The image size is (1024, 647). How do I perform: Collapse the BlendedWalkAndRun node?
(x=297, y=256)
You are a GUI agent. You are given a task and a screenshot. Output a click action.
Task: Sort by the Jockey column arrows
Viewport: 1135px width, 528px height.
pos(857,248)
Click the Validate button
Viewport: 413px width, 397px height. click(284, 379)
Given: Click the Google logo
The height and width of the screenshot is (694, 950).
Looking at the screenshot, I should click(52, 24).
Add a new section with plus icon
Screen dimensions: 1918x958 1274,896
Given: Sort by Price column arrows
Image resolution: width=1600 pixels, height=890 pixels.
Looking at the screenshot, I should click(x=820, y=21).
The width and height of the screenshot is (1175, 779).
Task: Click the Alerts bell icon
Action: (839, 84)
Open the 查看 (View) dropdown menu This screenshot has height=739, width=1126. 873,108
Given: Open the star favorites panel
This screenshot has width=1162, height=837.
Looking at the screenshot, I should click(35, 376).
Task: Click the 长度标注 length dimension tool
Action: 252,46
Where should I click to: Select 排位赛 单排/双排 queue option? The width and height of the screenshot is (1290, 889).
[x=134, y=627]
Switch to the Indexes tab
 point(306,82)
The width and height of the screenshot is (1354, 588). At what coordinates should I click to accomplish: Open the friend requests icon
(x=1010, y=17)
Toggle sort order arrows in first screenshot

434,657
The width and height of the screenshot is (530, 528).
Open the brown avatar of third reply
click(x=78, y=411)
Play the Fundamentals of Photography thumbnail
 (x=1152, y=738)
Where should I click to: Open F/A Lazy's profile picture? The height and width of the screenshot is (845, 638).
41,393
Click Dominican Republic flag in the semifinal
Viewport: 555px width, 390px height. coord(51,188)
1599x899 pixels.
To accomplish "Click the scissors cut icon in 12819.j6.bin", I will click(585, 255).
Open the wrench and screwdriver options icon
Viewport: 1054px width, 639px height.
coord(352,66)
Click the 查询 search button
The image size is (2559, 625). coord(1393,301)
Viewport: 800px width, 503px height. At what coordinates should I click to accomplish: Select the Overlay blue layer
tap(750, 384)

========

Return each line from the data where the string "column" can be found.

*Response box*:
Task: Sort by the Jockey column arrows
Given: Sort by Price column arrows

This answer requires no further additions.